The Washington half of the bind
Huang also has a hawkish chorus at home. Chris McGuire of the Council on Foreign Relations, quoted by Reuters, put the case bluntly: "Any deal that allows Nvidia to sell more chips to China means fewer Nvidia chips for US firms, and a smaller US lead in AI over China. It is remarkable that President Trump keeps getting convinced to put Nvidia's interest ahead of America's." That argument carries inside the White House on alternating weeks. The 25% revenue cut is what keeps it from carrying every week.
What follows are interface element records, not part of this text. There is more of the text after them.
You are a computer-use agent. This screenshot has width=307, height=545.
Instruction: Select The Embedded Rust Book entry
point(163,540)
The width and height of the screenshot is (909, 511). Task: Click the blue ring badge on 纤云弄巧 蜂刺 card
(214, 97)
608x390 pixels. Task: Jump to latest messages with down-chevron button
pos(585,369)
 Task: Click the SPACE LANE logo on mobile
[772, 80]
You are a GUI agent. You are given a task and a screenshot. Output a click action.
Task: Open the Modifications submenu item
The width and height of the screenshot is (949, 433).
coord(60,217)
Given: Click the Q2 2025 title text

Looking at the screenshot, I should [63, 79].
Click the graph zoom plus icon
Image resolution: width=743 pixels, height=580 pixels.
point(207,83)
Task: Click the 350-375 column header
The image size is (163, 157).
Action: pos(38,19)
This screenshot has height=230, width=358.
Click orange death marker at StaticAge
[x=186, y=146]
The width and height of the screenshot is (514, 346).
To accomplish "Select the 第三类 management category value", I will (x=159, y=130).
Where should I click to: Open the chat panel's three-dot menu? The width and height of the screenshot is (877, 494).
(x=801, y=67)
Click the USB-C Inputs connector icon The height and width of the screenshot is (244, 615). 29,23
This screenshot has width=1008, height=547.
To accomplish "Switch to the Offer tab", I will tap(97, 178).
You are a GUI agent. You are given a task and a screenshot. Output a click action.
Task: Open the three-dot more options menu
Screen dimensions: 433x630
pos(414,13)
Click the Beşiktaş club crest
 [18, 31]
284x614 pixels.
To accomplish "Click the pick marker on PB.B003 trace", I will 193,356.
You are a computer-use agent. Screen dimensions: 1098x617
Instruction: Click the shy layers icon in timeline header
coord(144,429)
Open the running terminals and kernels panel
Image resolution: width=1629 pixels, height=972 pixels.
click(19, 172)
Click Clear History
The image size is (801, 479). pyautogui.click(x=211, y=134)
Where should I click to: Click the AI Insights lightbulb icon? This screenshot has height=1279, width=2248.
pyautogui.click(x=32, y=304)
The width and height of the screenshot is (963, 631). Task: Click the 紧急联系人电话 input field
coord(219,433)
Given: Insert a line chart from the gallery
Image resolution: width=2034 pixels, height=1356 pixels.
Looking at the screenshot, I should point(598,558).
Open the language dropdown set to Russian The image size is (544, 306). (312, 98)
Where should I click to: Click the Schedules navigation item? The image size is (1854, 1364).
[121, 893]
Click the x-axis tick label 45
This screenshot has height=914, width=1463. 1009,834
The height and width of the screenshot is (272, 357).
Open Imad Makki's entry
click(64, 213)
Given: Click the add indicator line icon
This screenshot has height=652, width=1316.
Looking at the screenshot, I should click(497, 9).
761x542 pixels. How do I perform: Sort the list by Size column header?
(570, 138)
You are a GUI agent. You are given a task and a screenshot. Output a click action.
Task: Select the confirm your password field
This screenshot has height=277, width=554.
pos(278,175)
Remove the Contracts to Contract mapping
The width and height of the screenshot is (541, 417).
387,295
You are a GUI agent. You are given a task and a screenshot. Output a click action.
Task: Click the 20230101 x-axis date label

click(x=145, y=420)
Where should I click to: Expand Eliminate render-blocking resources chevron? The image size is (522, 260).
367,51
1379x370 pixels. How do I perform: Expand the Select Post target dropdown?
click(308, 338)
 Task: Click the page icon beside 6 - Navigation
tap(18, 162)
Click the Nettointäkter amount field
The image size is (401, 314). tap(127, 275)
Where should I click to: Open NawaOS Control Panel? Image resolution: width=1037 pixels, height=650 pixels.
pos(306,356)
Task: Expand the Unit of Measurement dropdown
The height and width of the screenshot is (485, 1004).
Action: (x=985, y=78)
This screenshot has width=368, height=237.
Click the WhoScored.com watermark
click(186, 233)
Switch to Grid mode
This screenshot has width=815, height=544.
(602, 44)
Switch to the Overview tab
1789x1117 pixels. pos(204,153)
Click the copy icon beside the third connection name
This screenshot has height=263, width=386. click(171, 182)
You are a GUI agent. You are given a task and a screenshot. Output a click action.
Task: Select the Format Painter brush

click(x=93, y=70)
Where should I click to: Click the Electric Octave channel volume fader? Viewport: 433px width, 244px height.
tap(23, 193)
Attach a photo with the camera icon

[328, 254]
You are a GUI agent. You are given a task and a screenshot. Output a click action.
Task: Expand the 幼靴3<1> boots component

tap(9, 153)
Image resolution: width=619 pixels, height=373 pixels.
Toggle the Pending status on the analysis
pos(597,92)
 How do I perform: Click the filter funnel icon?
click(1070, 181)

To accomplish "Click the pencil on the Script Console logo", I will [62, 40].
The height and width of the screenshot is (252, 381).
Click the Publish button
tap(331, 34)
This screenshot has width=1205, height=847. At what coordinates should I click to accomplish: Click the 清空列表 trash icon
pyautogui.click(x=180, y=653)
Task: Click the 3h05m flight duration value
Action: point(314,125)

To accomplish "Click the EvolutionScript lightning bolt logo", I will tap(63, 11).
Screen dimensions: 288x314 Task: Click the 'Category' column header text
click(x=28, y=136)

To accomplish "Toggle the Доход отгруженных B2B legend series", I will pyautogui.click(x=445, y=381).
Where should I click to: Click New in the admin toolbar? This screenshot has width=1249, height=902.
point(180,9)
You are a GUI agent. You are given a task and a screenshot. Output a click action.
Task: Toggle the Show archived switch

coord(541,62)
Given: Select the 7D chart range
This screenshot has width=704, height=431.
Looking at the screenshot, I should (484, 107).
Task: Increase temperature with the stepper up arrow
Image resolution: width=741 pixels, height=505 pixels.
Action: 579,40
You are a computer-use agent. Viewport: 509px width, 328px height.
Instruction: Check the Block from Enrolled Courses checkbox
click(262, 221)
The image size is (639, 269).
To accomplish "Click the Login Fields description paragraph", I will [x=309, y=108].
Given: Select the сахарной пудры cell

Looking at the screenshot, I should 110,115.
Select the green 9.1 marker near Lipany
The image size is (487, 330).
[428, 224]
So the H200 carveout sits in an unstable equilibrium. Washington hardliners want it cancelled. The administration wants the revenue. Beijing does not want the chips delivered. Chinese firms want them but have been told to wait. Nvidia wants the revenue and is being told publicly by its own CEO that the underlying market has already moved past it. The trip with Trump is essentially Huang trying to break the equilibrium in his direction before it breaks in someone else's.
What to watch
Any actual delivery in the next sixty days. A single confirmed shipment to any of the ten approved buyers would signal Beijing has decided to let the H200 in, probably in exchange for something extracted at the Trump-Xi meeting. Continued zero deliveries through summer is the more probable outcome and confirms the market is closed regardless of the licence count.
Huawei Ascend roadmap signals. Huawei's next generation, expected to sample later this year, is the chip that decides whether the domestic-substitution thesis holds at the frontier. If it underwhelms, Chinese hyperscalers may quietly accept the H200 after all. If it ships on or ahead of schedule with credible inference performance, the H200 carveout is moot.
Nvidia's China revenue line in the next two quarterly reports. Whether the H200 carveout produces measurable revenue, or whether it becomes the explicit acknowledgement, in a 10-Q, that the market is gone.
Trump-Xi readouts. Any sign that chip access has been traded for something else (tariffs, agriculture, Taiwan-adjacent posture) reframes the H200 deal as a bargaining chip rather than a commercial product, which is how Beijing has likely viewed it from the start.